Oakland, California, is about to become the latest city to distribute free money to its residents.
Mayor Libby Schaaf announced Tuesday that the San Francisco Bay Area city has officially launched a basic-income pilot that will give $500 monthly payments to 600 low-income families for 18 months. Recipients can spend the stipends however they like.
The families will be selected randomly, but they will all be Black, indigenous, or people of color, and must earn 50% of the city's median income or less: about $59,000 per year for a family of three. At least 300 spots are reserved for families whose earnings are below 138% of the federal poverty level: about $30,000 annually for a family of three.
Basic-income pilots have gained popularity in the US since 2019, when Stockton, California, launched a trailblazing experiment to give 125 residents $500 per month. Since then, several mayors have initiated similar trials. Saint Paul, Minnesota, started a basic-income pilot in the fall, in which 150 low-income families get $500 a month for up to 18 months. In Compton, California, 800 residents are receiving a guaranteed income of $300 to $600 a month for two years. And Richmond, Virginia, is distributing $500 per month to 18 working families.
Oakland's program hopes to deliver the first stipends to its initial 300 families this spring.
'Poverty is not personal failure'
Michael Tubbs, the former mayor of Stockton, California - who launched its basic-income program - formed a group called Mayors for a Guaranteed Income in June. The members are all mayors interested in starting basic-income pilots across the US. Schaaf was among the first 10 to join the coalition.
Each city involved in the group is promised up to $500,000 dollars in funding for their program, thanks in large part to a $18 million donation from Twitter CEO Jack Dorsey. But Oakland has raised much more than that - $6.75 million so far - through philanthropic donations.
At least 80% of that funding will be distributed directly to families over the course of 18 months. The program's first enrolled families will all live in East Oakland, then families in other neighborhoods will follow. Almost half of East Oakland residents live in poverty, compared to 17% of residents across the entire city.
Schaaf said Oakland's experiment would ideally generate more evidence to support a federal basic-income policy.
"We believe that poverty is not personal failure - it is policy failure," she said in a video announcing the pilot.
Repeating Stockton's success
Critics of basic income argue that free stipends reduce the incentive for people to find jobs or encourage them to make frivolous purchases. Several studies, however, have suggested that cash benefits don't keep people from entering the workforce.
Researchers found that Stockton's two-year program, which ended in January reduced unemployment and increased full-time employment among participants during its first year. Participants also reported improvements in their emotional well-being and decreases in anxiety or depression.

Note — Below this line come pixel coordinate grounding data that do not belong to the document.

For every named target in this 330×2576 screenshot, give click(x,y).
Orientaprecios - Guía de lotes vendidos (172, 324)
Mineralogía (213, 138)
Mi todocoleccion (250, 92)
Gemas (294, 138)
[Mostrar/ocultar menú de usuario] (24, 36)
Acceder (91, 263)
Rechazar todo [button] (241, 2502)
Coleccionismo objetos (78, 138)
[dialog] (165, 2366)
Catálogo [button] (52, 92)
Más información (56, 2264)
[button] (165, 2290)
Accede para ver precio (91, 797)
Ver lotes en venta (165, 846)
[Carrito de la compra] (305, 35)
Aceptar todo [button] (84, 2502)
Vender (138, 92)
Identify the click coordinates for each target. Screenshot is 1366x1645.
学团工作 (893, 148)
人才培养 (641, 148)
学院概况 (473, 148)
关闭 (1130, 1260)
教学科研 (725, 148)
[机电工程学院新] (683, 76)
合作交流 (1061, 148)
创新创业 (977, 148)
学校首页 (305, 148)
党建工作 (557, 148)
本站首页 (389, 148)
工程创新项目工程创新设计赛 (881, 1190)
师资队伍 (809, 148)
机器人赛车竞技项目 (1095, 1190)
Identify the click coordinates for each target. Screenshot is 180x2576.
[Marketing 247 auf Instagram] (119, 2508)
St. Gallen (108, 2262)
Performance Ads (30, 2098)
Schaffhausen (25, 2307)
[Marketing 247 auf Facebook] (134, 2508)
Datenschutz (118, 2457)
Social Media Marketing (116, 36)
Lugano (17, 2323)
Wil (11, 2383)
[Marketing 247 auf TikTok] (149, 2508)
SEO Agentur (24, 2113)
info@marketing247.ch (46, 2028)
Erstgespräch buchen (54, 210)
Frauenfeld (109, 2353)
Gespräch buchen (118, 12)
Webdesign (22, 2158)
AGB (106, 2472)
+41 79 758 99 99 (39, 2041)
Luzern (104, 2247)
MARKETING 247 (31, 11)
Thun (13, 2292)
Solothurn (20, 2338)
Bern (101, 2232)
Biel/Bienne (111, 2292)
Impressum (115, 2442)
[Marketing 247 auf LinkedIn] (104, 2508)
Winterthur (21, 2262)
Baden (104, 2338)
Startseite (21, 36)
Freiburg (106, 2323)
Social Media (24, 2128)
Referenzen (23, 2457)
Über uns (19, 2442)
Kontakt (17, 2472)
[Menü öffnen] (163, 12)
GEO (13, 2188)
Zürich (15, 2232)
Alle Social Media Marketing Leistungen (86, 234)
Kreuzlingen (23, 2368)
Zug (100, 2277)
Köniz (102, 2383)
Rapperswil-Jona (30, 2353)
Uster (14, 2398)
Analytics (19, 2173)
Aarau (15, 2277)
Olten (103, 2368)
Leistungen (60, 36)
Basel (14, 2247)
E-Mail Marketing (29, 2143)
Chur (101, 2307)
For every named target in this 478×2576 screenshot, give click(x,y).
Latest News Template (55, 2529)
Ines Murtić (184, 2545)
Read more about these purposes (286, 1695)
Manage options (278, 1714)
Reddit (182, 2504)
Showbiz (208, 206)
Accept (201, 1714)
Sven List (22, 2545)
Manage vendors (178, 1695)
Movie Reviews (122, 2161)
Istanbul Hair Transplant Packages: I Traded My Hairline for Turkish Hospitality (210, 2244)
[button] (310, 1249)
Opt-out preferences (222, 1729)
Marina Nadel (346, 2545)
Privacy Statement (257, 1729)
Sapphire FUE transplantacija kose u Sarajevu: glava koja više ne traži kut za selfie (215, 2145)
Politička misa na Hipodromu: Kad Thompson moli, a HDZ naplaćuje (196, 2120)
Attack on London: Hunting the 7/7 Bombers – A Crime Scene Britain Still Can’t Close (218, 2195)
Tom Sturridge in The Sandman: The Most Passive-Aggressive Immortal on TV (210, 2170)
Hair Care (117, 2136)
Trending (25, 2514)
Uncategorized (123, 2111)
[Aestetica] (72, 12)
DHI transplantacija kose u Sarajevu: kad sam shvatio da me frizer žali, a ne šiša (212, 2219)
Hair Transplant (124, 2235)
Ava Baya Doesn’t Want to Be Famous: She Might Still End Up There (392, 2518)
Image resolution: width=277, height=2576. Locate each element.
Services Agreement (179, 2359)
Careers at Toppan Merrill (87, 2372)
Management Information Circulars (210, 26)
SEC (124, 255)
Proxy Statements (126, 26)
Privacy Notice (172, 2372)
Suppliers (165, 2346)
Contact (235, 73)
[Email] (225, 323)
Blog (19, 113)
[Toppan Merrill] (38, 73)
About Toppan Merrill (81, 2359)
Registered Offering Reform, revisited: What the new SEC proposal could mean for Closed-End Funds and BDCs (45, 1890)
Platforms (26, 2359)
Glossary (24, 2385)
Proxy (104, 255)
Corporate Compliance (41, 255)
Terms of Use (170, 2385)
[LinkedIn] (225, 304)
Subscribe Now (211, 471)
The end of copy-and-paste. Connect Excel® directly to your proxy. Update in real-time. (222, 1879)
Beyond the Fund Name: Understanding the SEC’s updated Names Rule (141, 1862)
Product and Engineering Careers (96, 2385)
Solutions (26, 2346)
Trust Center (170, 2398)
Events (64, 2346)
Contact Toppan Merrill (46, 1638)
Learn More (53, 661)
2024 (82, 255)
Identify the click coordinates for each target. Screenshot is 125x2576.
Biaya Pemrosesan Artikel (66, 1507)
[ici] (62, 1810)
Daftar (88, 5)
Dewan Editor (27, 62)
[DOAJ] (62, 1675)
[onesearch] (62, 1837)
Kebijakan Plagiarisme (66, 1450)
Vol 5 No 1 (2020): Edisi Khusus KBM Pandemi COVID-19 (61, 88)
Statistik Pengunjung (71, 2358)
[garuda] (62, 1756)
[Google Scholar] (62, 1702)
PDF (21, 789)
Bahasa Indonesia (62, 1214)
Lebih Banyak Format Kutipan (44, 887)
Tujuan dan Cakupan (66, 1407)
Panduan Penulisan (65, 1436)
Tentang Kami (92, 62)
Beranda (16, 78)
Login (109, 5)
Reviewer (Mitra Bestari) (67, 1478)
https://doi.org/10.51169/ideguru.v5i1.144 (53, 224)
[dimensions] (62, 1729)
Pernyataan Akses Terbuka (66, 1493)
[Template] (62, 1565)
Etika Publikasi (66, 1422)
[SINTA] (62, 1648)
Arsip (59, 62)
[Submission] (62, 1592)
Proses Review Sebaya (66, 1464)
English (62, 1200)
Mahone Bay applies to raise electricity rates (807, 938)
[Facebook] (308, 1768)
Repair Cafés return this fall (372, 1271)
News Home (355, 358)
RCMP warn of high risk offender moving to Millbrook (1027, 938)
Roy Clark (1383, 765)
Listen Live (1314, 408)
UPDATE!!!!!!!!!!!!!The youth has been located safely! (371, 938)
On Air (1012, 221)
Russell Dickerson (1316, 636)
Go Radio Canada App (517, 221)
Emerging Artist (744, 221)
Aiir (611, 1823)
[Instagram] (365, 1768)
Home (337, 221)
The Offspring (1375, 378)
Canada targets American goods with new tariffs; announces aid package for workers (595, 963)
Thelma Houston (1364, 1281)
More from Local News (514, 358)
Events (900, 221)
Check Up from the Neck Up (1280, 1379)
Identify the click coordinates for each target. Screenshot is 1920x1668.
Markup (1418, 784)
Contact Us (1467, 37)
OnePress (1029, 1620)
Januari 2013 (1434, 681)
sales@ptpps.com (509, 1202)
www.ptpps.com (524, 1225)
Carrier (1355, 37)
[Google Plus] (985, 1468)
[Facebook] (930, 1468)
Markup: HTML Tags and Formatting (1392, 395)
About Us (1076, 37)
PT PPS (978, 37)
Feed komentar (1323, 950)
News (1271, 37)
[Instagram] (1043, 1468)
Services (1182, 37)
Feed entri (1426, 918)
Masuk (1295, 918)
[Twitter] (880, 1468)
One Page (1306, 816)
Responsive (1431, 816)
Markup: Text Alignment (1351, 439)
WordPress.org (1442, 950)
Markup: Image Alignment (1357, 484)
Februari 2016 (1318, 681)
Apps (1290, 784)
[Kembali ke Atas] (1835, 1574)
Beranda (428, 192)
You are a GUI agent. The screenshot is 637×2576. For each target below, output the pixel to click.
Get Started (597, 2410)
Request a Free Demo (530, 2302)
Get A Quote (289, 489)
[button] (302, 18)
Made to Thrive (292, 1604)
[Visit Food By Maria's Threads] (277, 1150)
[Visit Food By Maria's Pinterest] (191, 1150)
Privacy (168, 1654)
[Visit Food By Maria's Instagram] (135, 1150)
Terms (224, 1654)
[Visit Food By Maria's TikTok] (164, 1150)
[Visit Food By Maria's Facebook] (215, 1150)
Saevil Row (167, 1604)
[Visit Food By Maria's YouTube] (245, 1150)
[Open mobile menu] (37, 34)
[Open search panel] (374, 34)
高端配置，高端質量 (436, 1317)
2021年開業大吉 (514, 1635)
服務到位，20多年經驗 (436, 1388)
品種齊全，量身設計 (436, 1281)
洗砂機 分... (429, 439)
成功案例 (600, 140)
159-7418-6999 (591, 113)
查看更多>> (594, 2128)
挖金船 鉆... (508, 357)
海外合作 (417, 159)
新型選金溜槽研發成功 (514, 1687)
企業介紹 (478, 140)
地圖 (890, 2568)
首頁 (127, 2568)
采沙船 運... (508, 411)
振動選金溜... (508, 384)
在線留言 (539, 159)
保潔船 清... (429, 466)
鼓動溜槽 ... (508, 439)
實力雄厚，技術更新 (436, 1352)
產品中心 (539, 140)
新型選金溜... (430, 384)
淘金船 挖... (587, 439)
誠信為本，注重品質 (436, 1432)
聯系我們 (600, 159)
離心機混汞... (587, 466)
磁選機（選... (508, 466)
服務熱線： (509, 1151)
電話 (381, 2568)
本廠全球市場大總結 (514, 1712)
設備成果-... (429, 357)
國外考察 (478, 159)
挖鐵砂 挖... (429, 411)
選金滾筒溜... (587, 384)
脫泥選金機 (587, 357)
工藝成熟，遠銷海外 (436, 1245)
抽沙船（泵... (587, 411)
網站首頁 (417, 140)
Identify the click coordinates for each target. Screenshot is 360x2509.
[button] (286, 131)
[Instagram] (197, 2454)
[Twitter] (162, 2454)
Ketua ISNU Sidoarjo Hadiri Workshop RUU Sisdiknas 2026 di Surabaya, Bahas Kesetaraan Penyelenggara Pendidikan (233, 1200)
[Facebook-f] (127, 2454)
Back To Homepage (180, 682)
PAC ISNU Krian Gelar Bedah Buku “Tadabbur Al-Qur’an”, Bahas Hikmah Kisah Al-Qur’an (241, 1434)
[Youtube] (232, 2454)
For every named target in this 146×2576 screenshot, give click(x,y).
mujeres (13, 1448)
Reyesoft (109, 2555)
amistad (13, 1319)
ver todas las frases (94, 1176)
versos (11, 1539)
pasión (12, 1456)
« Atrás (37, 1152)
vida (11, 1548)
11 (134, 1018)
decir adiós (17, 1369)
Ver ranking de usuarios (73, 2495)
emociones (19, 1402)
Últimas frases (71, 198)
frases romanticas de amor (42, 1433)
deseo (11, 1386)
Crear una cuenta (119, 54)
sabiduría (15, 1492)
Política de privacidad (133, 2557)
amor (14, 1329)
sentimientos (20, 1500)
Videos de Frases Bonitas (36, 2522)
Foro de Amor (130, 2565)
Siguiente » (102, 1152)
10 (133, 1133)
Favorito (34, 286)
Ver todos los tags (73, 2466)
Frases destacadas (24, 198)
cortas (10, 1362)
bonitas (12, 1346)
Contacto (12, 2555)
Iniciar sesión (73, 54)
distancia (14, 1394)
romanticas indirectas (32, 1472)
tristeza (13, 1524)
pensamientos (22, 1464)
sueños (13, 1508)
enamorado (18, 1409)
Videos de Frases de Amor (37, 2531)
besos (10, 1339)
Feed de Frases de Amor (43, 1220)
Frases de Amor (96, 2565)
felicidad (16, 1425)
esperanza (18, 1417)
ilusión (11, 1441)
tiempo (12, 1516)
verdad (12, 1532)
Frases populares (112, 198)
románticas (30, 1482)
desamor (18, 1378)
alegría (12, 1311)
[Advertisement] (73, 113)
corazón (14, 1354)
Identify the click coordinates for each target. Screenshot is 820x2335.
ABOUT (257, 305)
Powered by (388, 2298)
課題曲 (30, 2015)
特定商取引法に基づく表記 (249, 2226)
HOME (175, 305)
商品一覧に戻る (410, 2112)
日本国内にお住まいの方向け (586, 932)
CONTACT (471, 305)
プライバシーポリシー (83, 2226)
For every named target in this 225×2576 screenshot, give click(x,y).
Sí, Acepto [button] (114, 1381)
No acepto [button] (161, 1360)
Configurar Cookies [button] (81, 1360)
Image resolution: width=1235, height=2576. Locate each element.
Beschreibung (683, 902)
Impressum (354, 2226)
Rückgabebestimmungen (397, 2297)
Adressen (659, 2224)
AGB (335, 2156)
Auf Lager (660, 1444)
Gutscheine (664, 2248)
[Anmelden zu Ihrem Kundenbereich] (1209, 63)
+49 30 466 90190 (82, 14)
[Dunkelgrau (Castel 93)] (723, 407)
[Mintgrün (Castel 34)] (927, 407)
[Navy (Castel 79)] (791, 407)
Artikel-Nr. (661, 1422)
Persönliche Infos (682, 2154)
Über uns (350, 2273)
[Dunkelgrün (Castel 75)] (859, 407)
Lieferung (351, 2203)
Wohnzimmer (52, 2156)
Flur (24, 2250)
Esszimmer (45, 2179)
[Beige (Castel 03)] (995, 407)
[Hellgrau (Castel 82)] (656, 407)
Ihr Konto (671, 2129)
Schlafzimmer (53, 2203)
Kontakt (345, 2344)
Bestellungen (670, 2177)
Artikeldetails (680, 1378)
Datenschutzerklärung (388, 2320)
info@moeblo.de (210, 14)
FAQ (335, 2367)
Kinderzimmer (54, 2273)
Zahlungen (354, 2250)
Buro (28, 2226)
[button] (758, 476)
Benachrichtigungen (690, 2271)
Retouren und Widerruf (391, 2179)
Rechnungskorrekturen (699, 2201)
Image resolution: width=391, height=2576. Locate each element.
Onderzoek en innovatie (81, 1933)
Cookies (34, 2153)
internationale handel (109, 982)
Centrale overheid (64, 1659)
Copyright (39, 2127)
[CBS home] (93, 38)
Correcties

"Boosted by Stockton's results, our goal is to add to the body of evidence that unrestricted cash to our lowest-income residents - and particularly those who've suffered from historical racial inequity - can improve outcomes and change systems," Schaaf wrote Tuesday on Twitter.
For the most part, Stockton's basic-income recipients spent their stipends on everyday necessities like food, clothing, utilities, and auto costs.
"Contrary to public opinion that the rich budget best, they actually don't," Amy Castro Baker, an assistant professor at the University of Pennsylvania's School of Social Policy and Practice, told Insider. "We know from a body of data that the poor budget best because they have to survive."